A hero for the world

We all like to have heroes, but it’s fair to say the world has had few heroes like Nelson Mandela. Respect for him transcended politics and nationality; he was not just the liberator of his own people but an example to the world.

Fear of a bloodbath in South Africa was a constant presence in my childhood and early adulthood. Mandela may not have been the only person who could have prevented it, but he was the one who did. A decade and a half after his retirement his country still has many problems, but its people are free and equal to an extent that only the wildest optimists thought possible 30 years ago.

By the 1990s apartheid had few explicit defenders, and most of its sympathisers – both in South Africa and overseas – were won over by Mandela’s unshakable commitment to peace and reconciliation. He became a bipartisan icon in a way that perhaps no other politician in modern times has been able to maintain.

Nations have their own heroes; left and right (and their various sects) have party heroes. But the world had Mandela.

Even the liberation of the Soviet empire – a much bigger project than freeing South Africa – left no-one of comparable stature. Maybe the wounds of partisanship were still too raw. Lech Walesa and Mikhail Gorbachev, its greatest surviving figures, are half-forgotten by comparison.

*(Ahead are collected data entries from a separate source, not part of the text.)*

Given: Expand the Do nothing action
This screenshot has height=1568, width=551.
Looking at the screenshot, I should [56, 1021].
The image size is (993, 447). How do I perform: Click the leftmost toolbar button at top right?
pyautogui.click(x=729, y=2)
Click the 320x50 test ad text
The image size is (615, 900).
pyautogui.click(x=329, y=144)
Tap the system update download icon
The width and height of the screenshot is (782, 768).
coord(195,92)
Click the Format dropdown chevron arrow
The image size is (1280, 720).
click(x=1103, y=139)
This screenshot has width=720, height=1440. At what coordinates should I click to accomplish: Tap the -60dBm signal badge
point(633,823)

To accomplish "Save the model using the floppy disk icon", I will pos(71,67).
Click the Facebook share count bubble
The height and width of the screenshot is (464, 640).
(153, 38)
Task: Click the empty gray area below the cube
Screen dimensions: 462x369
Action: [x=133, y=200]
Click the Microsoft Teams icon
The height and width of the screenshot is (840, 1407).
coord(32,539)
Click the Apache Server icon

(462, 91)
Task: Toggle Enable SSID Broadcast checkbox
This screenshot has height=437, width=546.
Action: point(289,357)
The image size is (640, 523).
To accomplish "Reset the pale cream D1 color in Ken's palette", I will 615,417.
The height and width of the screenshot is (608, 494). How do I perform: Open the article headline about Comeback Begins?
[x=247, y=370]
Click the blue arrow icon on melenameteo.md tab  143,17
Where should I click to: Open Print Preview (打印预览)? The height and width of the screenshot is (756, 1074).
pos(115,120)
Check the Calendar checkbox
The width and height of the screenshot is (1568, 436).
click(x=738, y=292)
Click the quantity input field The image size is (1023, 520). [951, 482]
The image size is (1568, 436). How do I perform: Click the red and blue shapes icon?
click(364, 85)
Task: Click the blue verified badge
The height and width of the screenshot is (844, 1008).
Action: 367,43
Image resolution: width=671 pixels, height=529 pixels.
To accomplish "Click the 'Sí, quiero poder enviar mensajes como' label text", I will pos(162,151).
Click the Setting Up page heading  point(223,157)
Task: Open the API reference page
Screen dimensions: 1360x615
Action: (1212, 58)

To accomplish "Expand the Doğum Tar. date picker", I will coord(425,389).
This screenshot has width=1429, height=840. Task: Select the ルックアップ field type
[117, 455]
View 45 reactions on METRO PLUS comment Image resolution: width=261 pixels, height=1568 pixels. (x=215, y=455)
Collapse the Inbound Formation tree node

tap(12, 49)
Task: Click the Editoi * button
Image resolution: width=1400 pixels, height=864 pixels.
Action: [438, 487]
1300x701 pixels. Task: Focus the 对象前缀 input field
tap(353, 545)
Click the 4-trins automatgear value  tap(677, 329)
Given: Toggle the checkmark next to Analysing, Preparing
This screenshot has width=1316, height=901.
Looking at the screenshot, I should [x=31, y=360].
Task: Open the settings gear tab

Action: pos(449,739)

Almost a decade ago, when Yasser Arafat died, I courted controversy by saying that he had disobeyed Nietzsche’s injunction to “Die at the right time!” If Mandela instead had died at the age of 70 – “still powerless, in prison, at the mercy of his enemies’ propaganda” – he would have been damned in the same terms that Arafat was.

It was that extra 25 years that gave Mandela the opportunity to be a hero, but it was what he did with it that made him one. He found a partner in peace in F.W. De Klerk, as Arafat had in Yitzhak Rabin; but De Klerk, unlike Rabin, lived to complete the project, and Mandela scarcely put a foot wrong in bringing it to fruition.

Mandela never sought to be a world figure. South Africa was his cause, and his gratitude to those who had assisted its struggle, understandable though it was, sometimes led him into questionable judgements. He could seem blind to the faults of African dictators, and uncaring about their people’s demands for democracy.

But their liberty was for them to fight for; he was content to have won the victory for his own people. And he was fortunate enough to live on into a long and honored retirement; to serve as an inspiration to the rest of the world, and to see the things he had risked his life for come to seem uncontroversial.

The best tribute that we can pay him is to remember how different it all looked at the start of his long walk to freedom.